### Aim of the exercise
Reproduce each of the following rows verbatim, in order, with no changes.

### Stored rows
◆ ◆ ◆ ◆ ◆ ◆ ◆

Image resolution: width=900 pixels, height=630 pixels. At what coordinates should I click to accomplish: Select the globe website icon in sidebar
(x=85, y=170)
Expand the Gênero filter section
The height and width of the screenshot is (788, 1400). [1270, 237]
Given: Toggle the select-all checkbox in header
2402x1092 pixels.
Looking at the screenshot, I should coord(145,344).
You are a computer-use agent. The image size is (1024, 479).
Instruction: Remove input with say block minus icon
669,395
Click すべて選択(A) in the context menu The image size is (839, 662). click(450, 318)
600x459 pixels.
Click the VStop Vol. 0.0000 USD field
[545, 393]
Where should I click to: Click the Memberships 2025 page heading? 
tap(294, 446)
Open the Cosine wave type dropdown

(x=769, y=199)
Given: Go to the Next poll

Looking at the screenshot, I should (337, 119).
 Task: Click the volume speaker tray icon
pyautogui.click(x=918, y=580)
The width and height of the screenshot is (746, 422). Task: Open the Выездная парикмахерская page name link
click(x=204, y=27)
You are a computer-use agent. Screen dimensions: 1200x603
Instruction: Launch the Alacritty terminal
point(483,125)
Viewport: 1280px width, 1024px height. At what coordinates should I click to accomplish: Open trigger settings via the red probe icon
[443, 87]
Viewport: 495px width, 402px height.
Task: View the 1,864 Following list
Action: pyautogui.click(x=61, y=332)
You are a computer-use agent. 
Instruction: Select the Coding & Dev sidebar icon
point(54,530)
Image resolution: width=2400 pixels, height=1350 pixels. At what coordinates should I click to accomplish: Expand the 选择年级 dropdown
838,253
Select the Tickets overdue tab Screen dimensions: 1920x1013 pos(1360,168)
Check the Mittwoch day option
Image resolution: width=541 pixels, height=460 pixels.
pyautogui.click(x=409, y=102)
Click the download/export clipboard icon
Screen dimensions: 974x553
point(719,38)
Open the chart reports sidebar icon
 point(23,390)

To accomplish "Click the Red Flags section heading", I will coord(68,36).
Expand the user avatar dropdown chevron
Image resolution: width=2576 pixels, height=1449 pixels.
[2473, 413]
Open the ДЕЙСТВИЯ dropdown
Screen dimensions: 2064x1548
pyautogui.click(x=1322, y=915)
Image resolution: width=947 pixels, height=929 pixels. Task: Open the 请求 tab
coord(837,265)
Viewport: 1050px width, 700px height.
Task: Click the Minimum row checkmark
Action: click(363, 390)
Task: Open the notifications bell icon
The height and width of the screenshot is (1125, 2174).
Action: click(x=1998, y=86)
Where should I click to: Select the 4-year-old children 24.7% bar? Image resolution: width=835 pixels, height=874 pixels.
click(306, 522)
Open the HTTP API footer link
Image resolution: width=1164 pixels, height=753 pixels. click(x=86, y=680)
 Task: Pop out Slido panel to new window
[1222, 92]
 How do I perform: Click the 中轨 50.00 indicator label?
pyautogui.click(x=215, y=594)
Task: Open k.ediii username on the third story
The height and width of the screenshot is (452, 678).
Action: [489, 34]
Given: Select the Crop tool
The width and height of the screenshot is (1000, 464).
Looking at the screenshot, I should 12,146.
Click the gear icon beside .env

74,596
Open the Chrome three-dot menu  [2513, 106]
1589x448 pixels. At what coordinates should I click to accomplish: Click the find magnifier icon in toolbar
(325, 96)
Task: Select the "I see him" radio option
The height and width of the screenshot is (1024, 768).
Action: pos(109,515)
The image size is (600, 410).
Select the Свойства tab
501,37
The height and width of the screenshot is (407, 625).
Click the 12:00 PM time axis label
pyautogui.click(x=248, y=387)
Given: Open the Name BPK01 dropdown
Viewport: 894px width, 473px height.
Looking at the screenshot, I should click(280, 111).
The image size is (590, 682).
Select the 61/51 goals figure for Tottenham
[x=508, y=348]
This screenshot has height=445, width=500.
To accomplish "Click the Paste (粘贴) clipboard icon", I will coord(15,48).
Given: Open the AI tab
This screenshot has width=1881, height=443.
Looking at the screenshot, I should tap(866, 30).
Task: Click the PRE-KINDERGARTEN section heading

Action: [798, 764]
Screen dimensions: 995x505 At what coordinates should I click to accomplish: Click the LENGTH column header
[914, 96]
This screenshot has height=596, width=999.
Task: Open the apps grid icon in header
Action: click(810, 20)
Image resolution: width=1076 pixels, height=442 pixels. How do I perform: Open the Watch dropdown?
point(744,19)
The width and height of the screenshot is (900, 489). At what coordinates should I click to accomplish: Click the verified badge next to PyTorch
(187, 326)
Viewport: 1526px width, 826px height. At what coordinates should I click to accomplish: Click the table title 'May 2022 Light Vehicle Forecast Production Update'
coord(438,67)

◆ ◆ ◆ ◆ ◆ ◆ ◆

### Answer to this task
Image resolution: width=900 pixels, height=630 pixels. At what coordinates should I click to accomplish: Select the globe website icon in sidebar
(x=85, y=170)
Expand the Gênero filter section
The height and width of the screenshot is (788, 1400). [1270, 237]
Given: Toggle the select-all checkbox in header
2402x1092 pixels.
Looking at the screenshot, I should coord(145,344).
You are a computer-use agent. The image size is (1024, 479).
Instruction: Remove input with say block minus icon
669,395
Click すべて選択(A) in the context menu The image size is (839, 662). click(450, 318)
600x459 pixels.
Click the VStop Vol. 0.0000 USD field
[545, 393]
Where should I click to: Click the Memberships 2025 page heading? 
tap(294, 446)
Open the Cosine wave type dropdown

(x=769, y=199)
Given: Go to the Next poll

Looking at the screenshot, I should (337, 119).
 Task: Click the volume speaker tray icon
pyautogui.click(x=918, y=580)
The width and height of the screenshot is (746, 422). Task: Open the Выездная парикмахерская page name link
click(x=204, y=27)
You are a computer-use agent. Screen dimensions: 1200x603
Instruction: Launch the Alacritty terminal
point(483,125)
Viewport: 1280px width, 1024px height. At what coordinates should I click to accomplish: Open trigger settings via the red probe icon
[443, 87]
Viewport: 495px width, 402px height.
Task: View the 1,864 Following list
Action: pyautogui.click(x=61, y=332)
You are a computer-use agent. 
Instruction: Select the Coding & Dev sidebar icon
point(54,530)
Image resolution: width=2400 pixels, height=1350 pixels. At what coordinates should I click to accomplish: Expand the 选择年级 dropdown
838,253
Select the Tickets overdue tab Screen dimensions: 1920x1013 pos(1360,168)
Check the Mittwoch day option
Image resolution: width=541 pixels, height=460 pixels.
pyautogui.click(x=409, y=102)
Click the download/export clipboard icon
Screen dimensions: 974x553
point(719,38)
Open the chart reports sidebar icon
 point(23,390)

To accomplish "Click the Red Flags section heading", I will coord(68,36).
Expand the user avatar dropdown chevron
Image resolution: width=2576 pixels, height=1449 pixels.
[2473, 413]
Open the ДЕЙСТВИЯ dropdown
Screen dimensions: 2064x1548
pyautogui.click(x=1322, y=915)
Image resolution: width=947 pixels, height=929 pixels. Task: Open the 请求 tab
coord(837,265)
Viewport: 1050px width, 700px height.
Task: Click the Minimum row checkmark
Action: click(363, 390)
Task: Open the notifications bell icon
The height and width of the screenshot is (1125, 2174).
Action: click(x=1998, y=86)
Where should I click to: Select the 4-year-old children 24.7% bar? Image resolution: width=835 pixels, height=874 pixels.
click(306, 522)
Open the HTTP API footer link
Image resolution: width=1164 pixels, height=753 pixels. click(x=86, y=680)
 Task: Pop out Slido panel to new window
[1222, 92]
 How do I perform: Click the 中轨 50.00 indicator label?
pyautogui.click(x=215, y=594)
Task: Open k.ediii username on the third story
The height and width of the screenshot is (452, 678).
Action: [489, 34]
Given: Select the Crop tool
The width and height of the screenshot is (1000, 464).
Looking at the screenshot, I should 12,146.
Click the gear icon beside .env

74,596
Open the Chrome three-dot menu  [2513, 106]
1589x448 pixels. At what coordinates should I click to accomplish: Click the find magnifier icon in toolbar
(325, 96)
Task: Select the "I see him" radio option
The height and width of the screenshot is (1024, 768).
Action: pos(109,515)
The image size is (600, 410).
Select the Свойства tab
501,37
The height and width of the screenshot is (407, 625).
Click the 12:00 PM time axis label
pyautogui.click(x=248, y=387)
Given: Open the Name BPK01 dropdown
Viewport: 894px width, 473px height.
Looking at the screenshot, I should click(280, 111).
The image size is (590, 682).
Select the 61/51 goals figure for Tottenham
[x=508, y=348]
This screenshot has height=445, width=500.
To accomplish "Click the Paste (粘贴) clipboard icon", I will coord(15,48).
Given: Open the AI tab
This screenshot has width=1881, height=443.
Looking at the screenshot, I should tap(866, 30).
Task: Click the PRE-KINDERGARTEN section heading

Action: [798, 764]
Screen dimensions: 995x505 At what coordinates should I click to accomplish: Click the LENGTH column header
[914, 96]
This screenshot has height=596, width=999.
Task: Open the apps grid icon in header
Action: click(810, 20)
Image resolution: width=1076 pixels, height=442 pixels. How do I perform: Open the Watch dropdown?
point(744,19)
The width and height of the screenshot is (900, 489). At what coordinates should I click to accomplish: Click the verified badge next to PyTorch
(187, 326)
Viewport: 1526px width, 826px height. At what coordinates should I click to accomplish: Click the table title 'May 2022 Light Vehicle Forecast Production Update'
coord(438,67)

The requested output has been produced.